# I know what I suspect, what would you think?



## Freemare (Jun 2, 2012)

It could be that he is not working the food right anymore. Some horses have this problem. There body finds ways to use the food then were it needs to be. Its like some supplements. They say to feed only for a week or so, once a month. So the horses body cant find a way to use it in ways that it should not be used.


----------



## MN Tigerstripes (Feb 20, 2009)

Not sure where you are located, but it's not *uncommon* for horses to lose weight in the summer. Especially if the bugs are bad. Also, he could be being harassed during turnout or run off of any hay that is being fed in pasture. 

My first step would be to speak with the BO (feeding/turnout/bug issues) and your vet (bloodwork and/or fecal).


----------



## tlkng1 (Dec 14, 2011)

Did the barn recently change the type of feed? A change of feed brand could be lower in calorie/fat content and could cause the weight loss. At the very least go out around evening feeding time on some pretext or another and just observe. As Tiger indicated it could be the summer heat, being run off by other more dominant horses etc.

Personally I wouldn't feel funny going to the barn manager and asking the question you are trying not to ask here . You don't have to be accusatory in your manner, just let them know you are concerned, vet is indicating no medical reason for the weight loss, that you think you need to increase the amount of feed etc. Sometimes just letting them get a clue that yes you have noticed may, if the cause is they are NOT feeding the agreed upon amount, to switch tactics and make sure your horse is getting the amount of feed he needs. Some owners are clueless and will trust without question..me, I keep a hard eye on things and will bring up an issue if I see it especially if it affects my horse's health/well being.


----------



## farmpony84 (Apr 21, 2008)

Could be any number of things from stress, to a change in the feed type, to growth, poor quality hay, etc... I'd up his feed if the vet found nothing wrong...


----------



## Dreamcatcher Arabians (Nov 14, 2010)

I'd be hanging around at feed time so I could see how he's being fed, but so that who ever feeds couldn't see me.


----------



## Sunnylucy (Jul 3, 2012)

All the horses are fed alone, separate areas. Summer weather hasn't been that hot here except for a 2 week span in June, can a horse lose as much as 40 pounds in Summer? And there are bugs, he stays inside most of the time, he has the option to go out whenever he wants, but chooses to avoid bugs in his stall. He is also fly sprayed but as we all know, the bugs are still around. He doesn't act stressed but I guess he could be and it doesn't show.

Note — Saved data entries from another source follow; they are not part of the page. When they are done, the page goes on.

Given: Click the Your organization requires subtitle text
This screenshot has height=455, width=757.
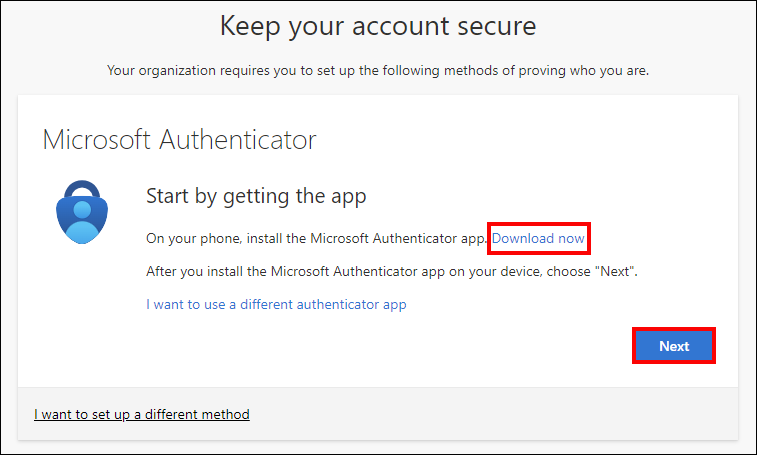Looking at the screenshot, I should [x=378, y=71].
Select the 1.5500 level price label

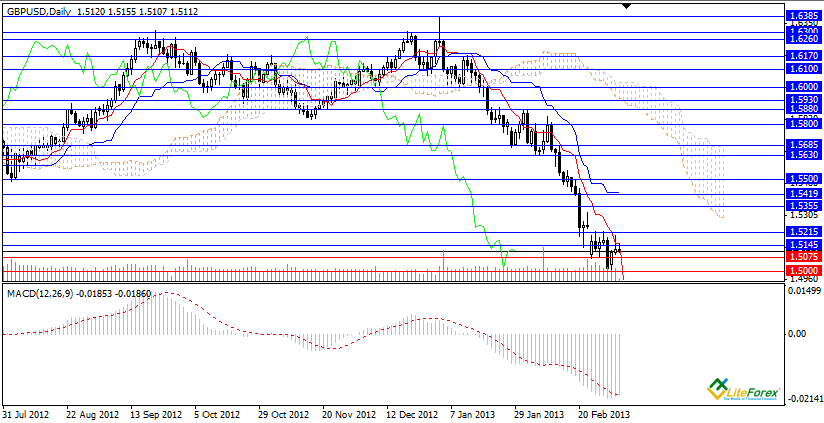(803, 178)
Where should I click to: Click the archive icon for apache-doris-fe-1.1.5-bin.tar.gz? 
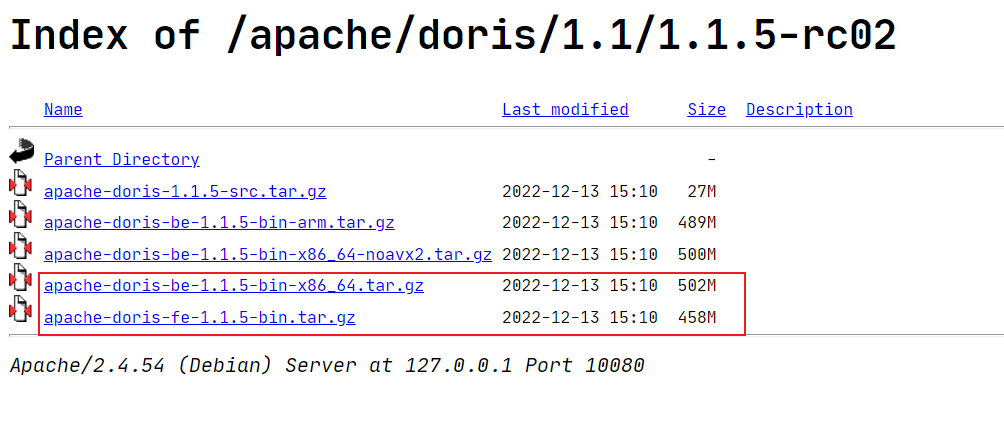(x=21, y=312)
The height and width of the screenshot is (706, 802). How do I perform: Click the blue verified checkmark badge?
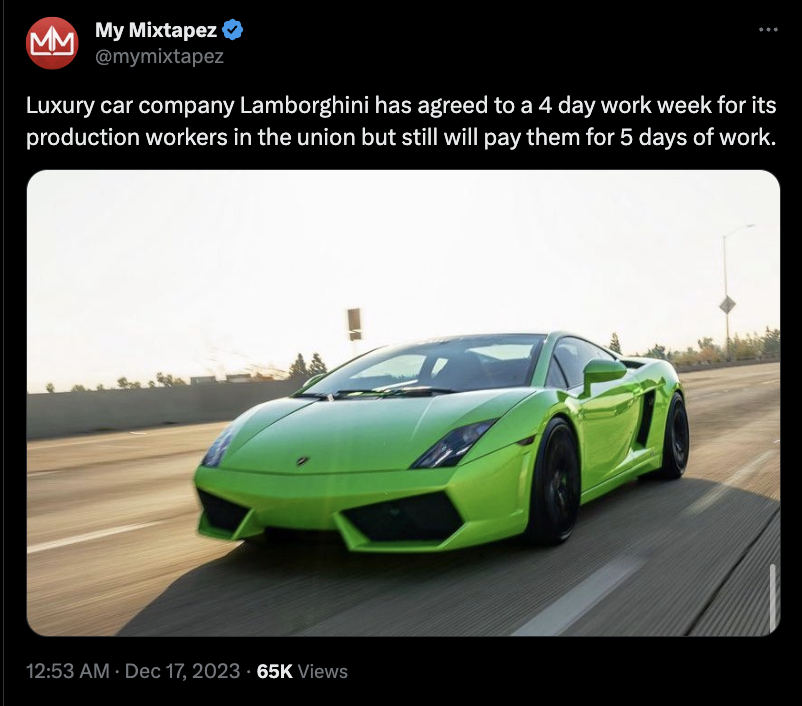click(233, 30)
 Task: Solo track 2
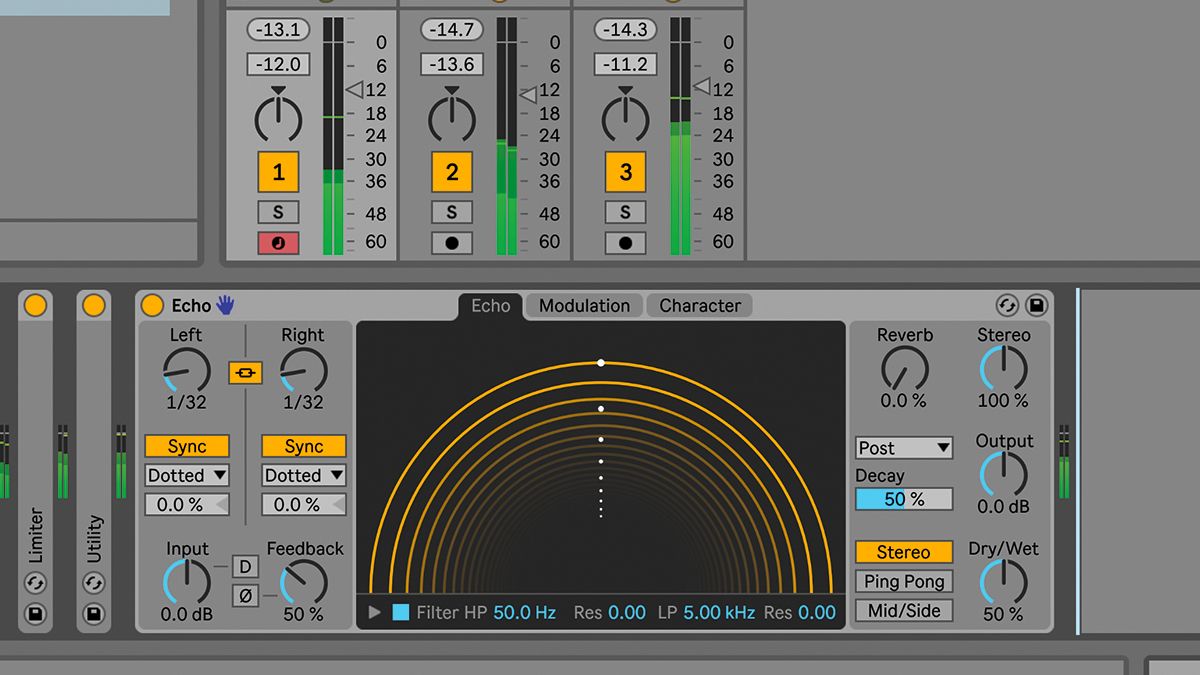coord(451,212)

Told BO about his weight loss, I was brushed off, said she didn't believe it, I said it was noticeable especially at topline and hip and I was with Vet and saw measurement for myself as I have at every Vet call (He is checked about every 4 months). I said Vet didn't find any illness or condition to explain it and I was very polite, just really opening a discussion so we could talk about it. Basically, BO smiled and said uh huh, with a little laugh, and said he looked fine and walked away. Oh boy, I wish I had my own barn.


----------



## roo (Aug 18, 2013)

Since you are boarding she should have acknowledged your concern about your horse. Ask what feed your horse is being fed and how much,look at what the foid contents are,if the problem persists bring it up again,maybe with the vet present to give their professional input.it could be the bugs and heat... so id monitor the situation.the important thing is for you not to brush it off.if it gets worse be persistant


----------



## tinyliny (Oct 31, 2009)

I am not sure the 40 lbs is all that drastic for a horse that weighs 1000+.

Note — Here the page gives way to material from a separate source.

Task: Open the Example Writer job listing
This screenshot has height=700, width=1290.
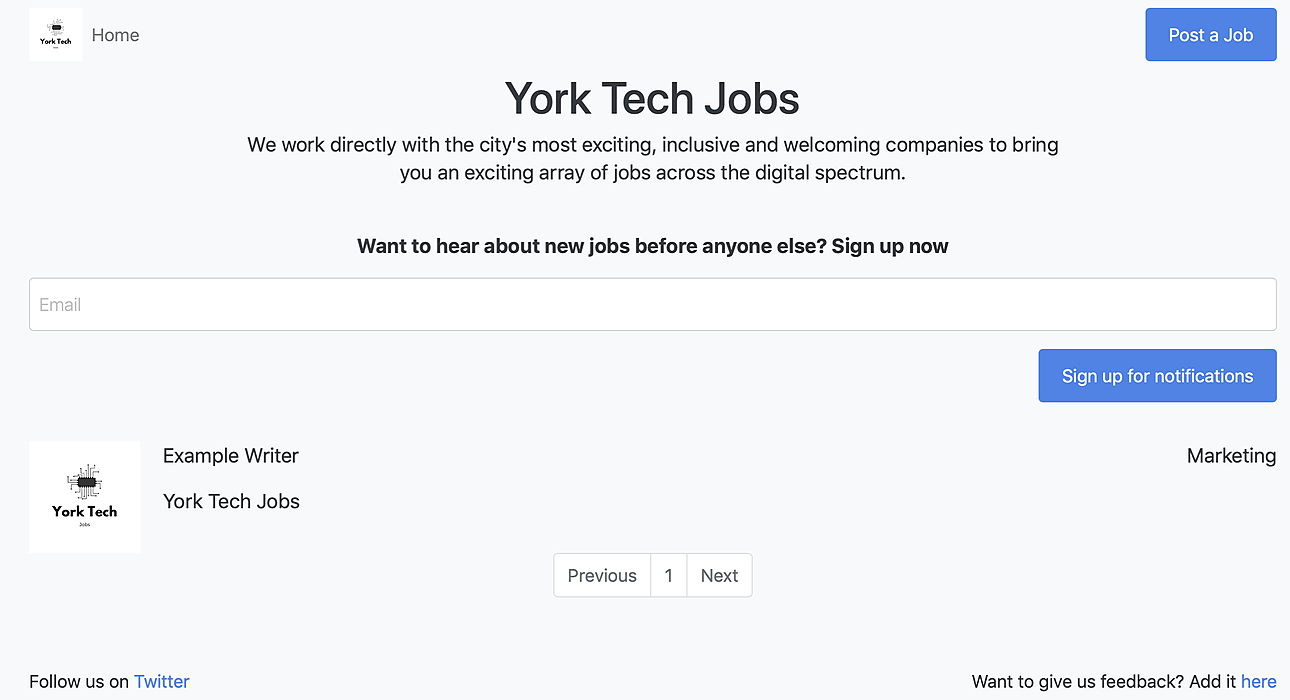Action: coord(231,456)
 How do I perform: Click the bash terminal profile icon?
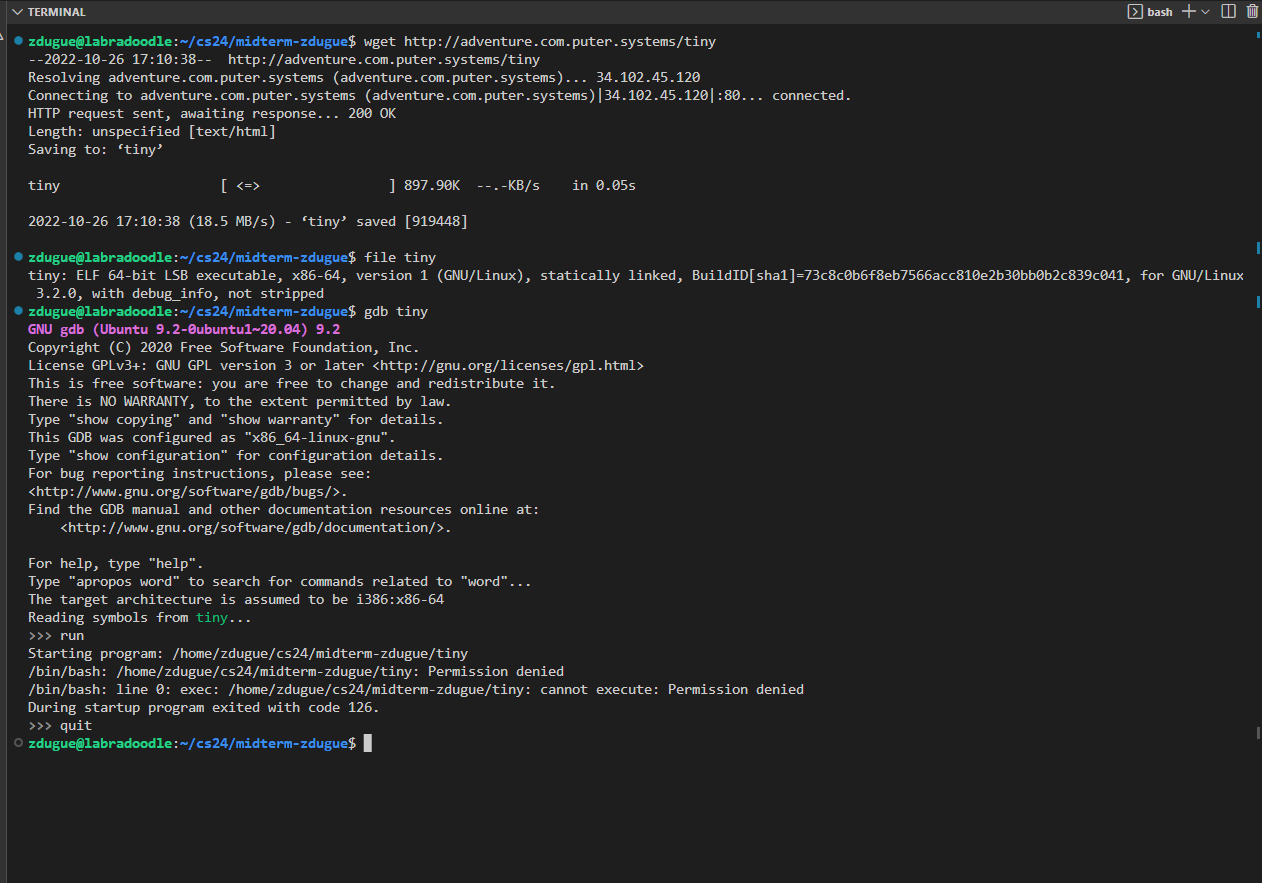pos(1135,12)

But, I am just a bit curious, and this is maybe a bit off topic, but you say the bet comes every 4 months and you float his teeth twice a year. That seems like a lot of vet time. Not critisizing, just curious as to why so much?


----------



## Sunnylucy (Jul 3, 2012)

I bought him from a feed lot auction. He was not in the best of condition. I have had him for almost a year now. He has an eye condition (scar tissue) and since he needed to gain back weight, I have the Vet come that often to monitor his eye and to check his weight and such to make sure I am doing all that is necessary. I wouldn't think I will have Vet come as often once I am satisfied I have done everything necessary and he is where he should be.

His teeth were terrible when I got him, probably hadn't been done in a long time and he had ulcers in back of mouth. So they were done then of course and then 6 months later as he has a bit of a wavy mouth (one side grows a little faster) to even them out again. I want to make sure he is utilizing all the feed he gets. He is a work in progress and may not need to be done that often in future.

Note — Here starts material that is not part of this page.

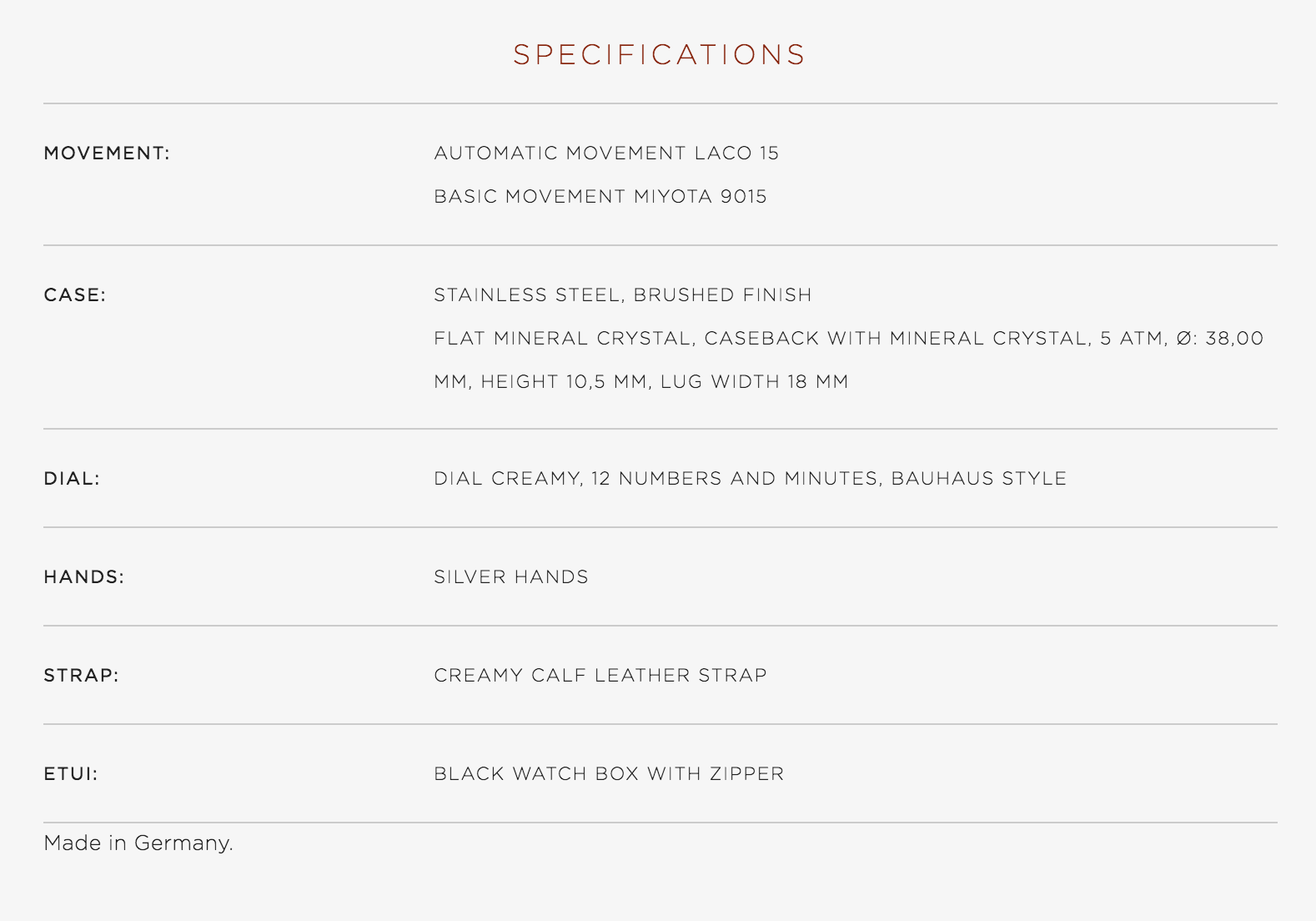Click the 5 ATM water resistance text
Screen dimensions: 1316x921
tap(1133, 339)
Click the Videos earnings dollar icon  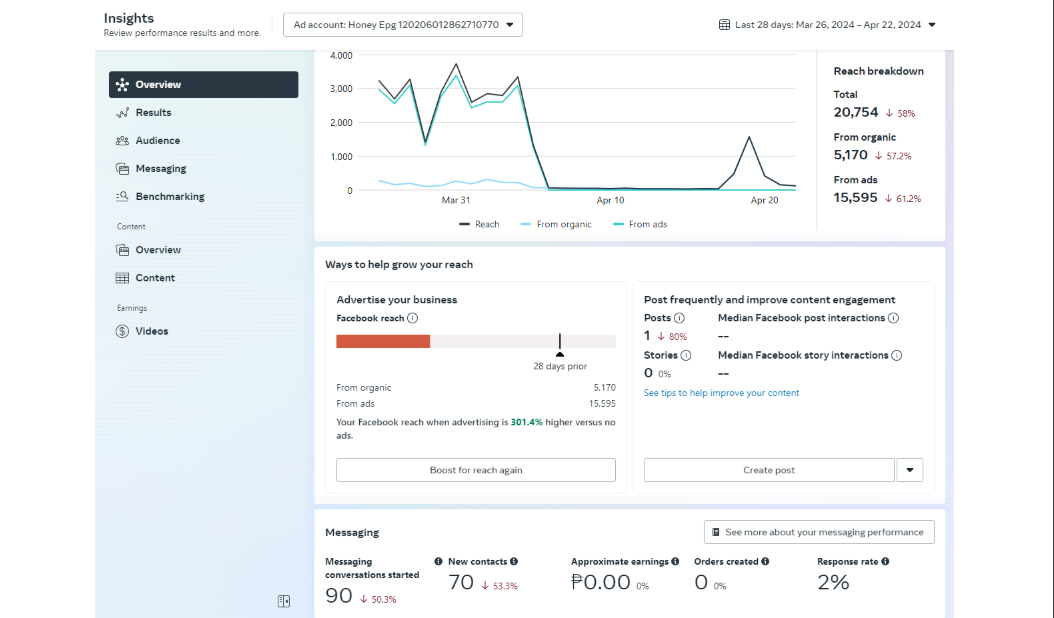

Perhaps I am overreacting to the weightloss, but you do hear stories, and then people always say why didn't they do something if their horse was losing weight, so I want to make sure that I keep on top of everything. That's why I asked on here, to see what others would think, thanks everyone for your responses!


----------



## roo (Aug 18, 2013)

Is it possible that since he has teeth problems that the feed isnt right for him?


----------



## Sunnylucy (Jul 3, 2012)

He is on a high quality senior feed which was recommended by Vet and the head of a rescue that I respect. And I agree that teeth can cause a lot of problems with weight so I make sure they are checked and have floating done before there are any issues.


----------



## gssw5 (Jul 30, 2013)

Since the vet has been out and his teeth have been checked and he is chewing well, first I would make sure he is getting the correct amount of feed. I would want to see how it is being weighed. Saying a horse gets one or two scoops is not giving a weight. The feed bag will have the recommended amount by weight that the horse ought to be getting. Second even though its not mentioned I assume he is getting hay, so I would ask the BO to give him more hay, or find a way to give him more hay. I have never boarded a horse, I have them on my property. But if I did board a horse and the BO blew me off and did not address my concerns I would not be pleasant about it. You are paying for a service and your concerns should be addressed in a professional manor. 

By the way it sounds like your horse is in great caring hands with you. Great job bringing the horse back to health. I hope you figure out the feeding situation.


----------



## Chevaux (Jun 27, 2012)

Do you have a picture of your horse that you can post, Sunnylucy?


----------



## tinyliny (Oct 31, 2009)

you sound like a very caring owner . I hope that things are resolved and that your horse will soon be fully into good health.


----------



## TurkishVan (Feb 11, 2013)

Maybe change the type of hay given? My horses do just fine with grass hay in the summer, but sometimes people drop my alfalfa or grass/alfalfa mix bales by accident and I'm forced to use them. Once my horses get a taste of the alfalfa, it's like they're addicts. They get mopey about eating anything else for a while, and will leave large amounts of (nice) grass hay in their stall. Then they eventually forget about it, and eat every last scrap of their hay. 
Perhaps you need to check out the hay? See what's in it, see if the type has changed, or if the provider (i.e., where they got the hay from) has changed. I've also known some barns to cut way back on hay during the summer, as the horses have access to pasture. But if your horse is free to choose between stall and pasture, he may be choosing the stall more frequently, and not get out to eat due to heat and bugs.


----------